Так в беседе и учебе проходили дни, недели. А ночи становились все холоднее, и вот однажды Хунсаг ушел утром со словами, что им надо найти дом. Вернулся он ближе к ночи, когда Митя уже едва не плакал от отчаяния.
– Идем, – сказал наставник. – Я все решил.
Митенька, конечно, заметил, что рукава его сорочки забрызганы кровью, но предпочел не спрашивать, в чем дело, хотя и подозревал худшее.
«Он спасает мне жизнь, причем бескорыстно, стало быть, не может быть злодеем, – еле слышно бормотал Митенька, плетясь за своим спасителем. – У него просто носом пошла кровь.
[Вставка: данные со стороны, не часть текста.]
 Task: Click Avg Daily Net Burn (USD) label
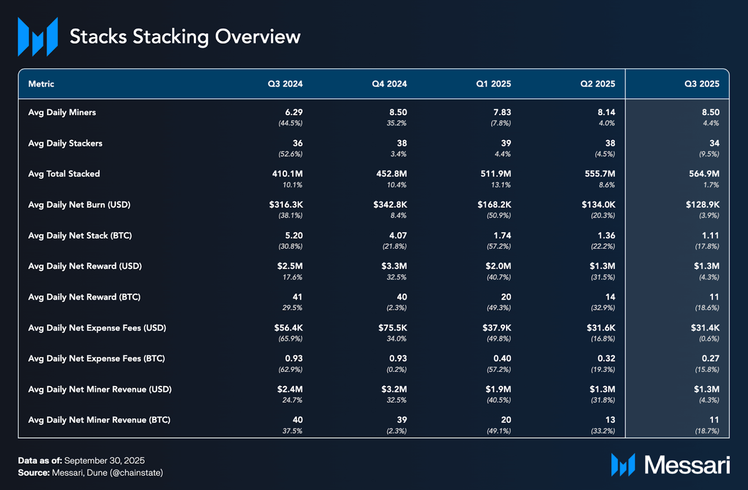pyautogui.click(x=79, y=205)
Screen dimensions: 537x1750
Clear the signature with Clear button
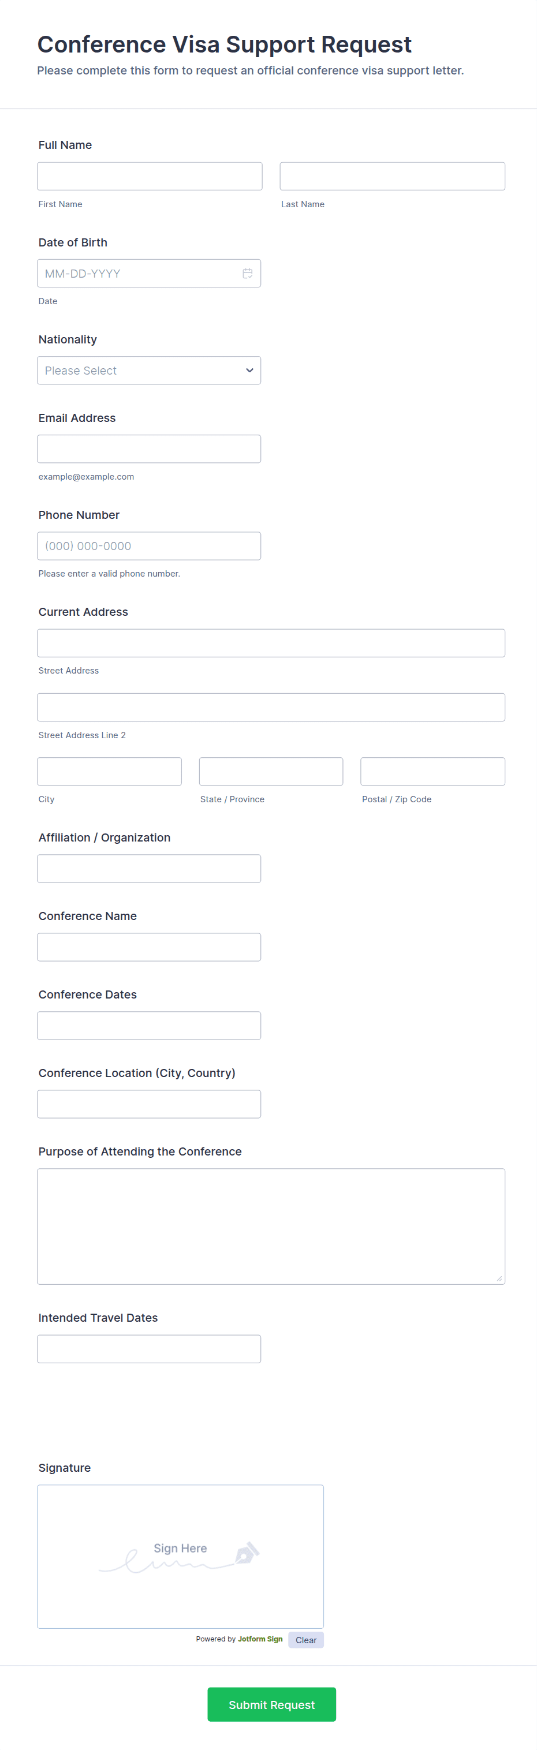[x=306, y=1640]
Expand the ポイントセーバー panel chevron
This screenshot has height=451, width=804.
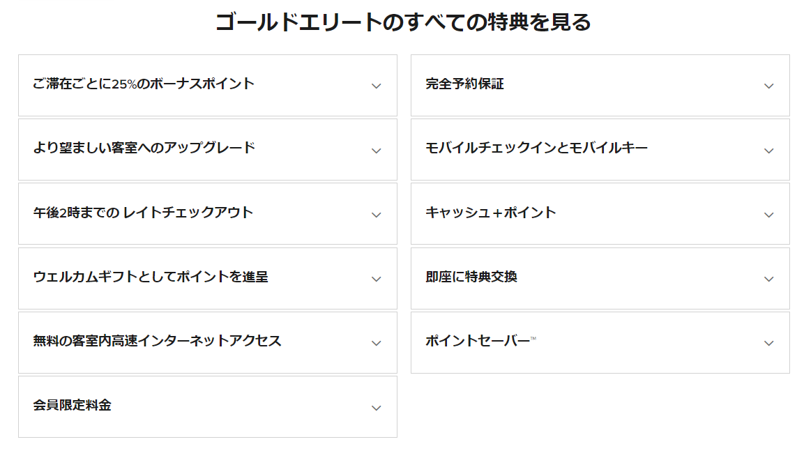click(769, 342)
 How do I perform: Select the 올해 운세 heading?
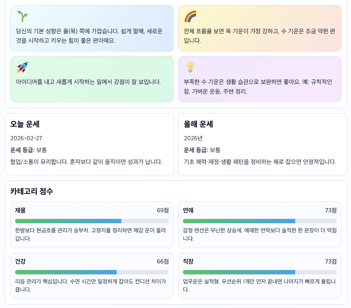[x=198, y=124]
Да, просто пошла кровь…»
Во флигельке, который они заняли, были не только печь с дровами, но и софа, и одеяла, и какая-то посуда, и даже подшивка журналов. Впервые за недели скитальчества Митенька уснул в мягкой постели, и впервые ему снились разноцветные сны в пастельных тонах. И впервые он проснулся с улыбкой, не сразу поняв, где находится.
Проснулся – и сразу встретил холодный взгляд Хунсага. Тот сидел на краешке софы и смотрел прямо на него.
Митенька неохотно стряхнул с себя остатки сна и рывком сел на кровати.
– Что-то случилось?
– Можно сказать и так, – помолчав, ответил Хунсаг. – Но сначала умойся, поешь.
Митя умыл лицо из ведра и под укоризненным взглядом наставника торопливо сгрыз яблоко, которое тот предложил. Хунсаг всегда говорил, что человек не должен есть быстро, как собака, если не хочет прийти к середине жизни насквозь прогнившим.
– Я решил, что теории с тебя хватит, – подождав, пока Митя допьет жидковатый несладкий чай, продолжил наставник. – Сегодня ты отправишься в город. Один.
– Что это значит? – растерялся Митенька, который после знакомства с Хунсагом почти не бывал на улицах. Учитель его настаивал, чтобы его юный друг и ученик много часов подряд тренировал «внутреннее зрение», а добывать хлеб и дрова – не его забота.
– То и значит. Я хочу, чтобы ты нашел того дворника… Как, говоришь, зовут его?
– Никодим, – побледневшими губами ответил Митя. – Но…
– И слушать ничего не желаю! Ты найдешь дворника и заберешь то, что принадлежит тебе. Твои ботинки.
Митя занервничал – вскочил на ноги, запустил пятерню в волосы, сделал несколько порывистых шагов к окну, за которым моросил серый дождь.
– Так он мне их и отдаст… Хунсаг, это же безумие!
– А ты и должен быть немного безумцем, – невозмутимо ответил наставник. – Иначе у тебя никогда не получится прыгнуть выше общепринятых представлений о мире.
– Да он же меня прибьет… Не пойду! – Митя треснул кулаком о подоконник. – На смерть меня посылаешь. Не могу. Он выше меня на голову. И у него такие плечи, такие кулаки…
Хунсаг подошел почти вплотную, взял обеими руками за лацканы шинели и посмотрел прямо в глаза. У него был взгляд волка – Митеньке стало не по себе.
– Выбирай. Пойдешь – тебя, возможно, убьет он. Хотя я бы все-таки сделал ставку на тебя. А не пойдешь… – Он криво ухмыльнулся. – Не пойдешь, так тебя убью я. И тут уж у тебя, мой дорогой Дмитрий Ильич, нет никаких шансов.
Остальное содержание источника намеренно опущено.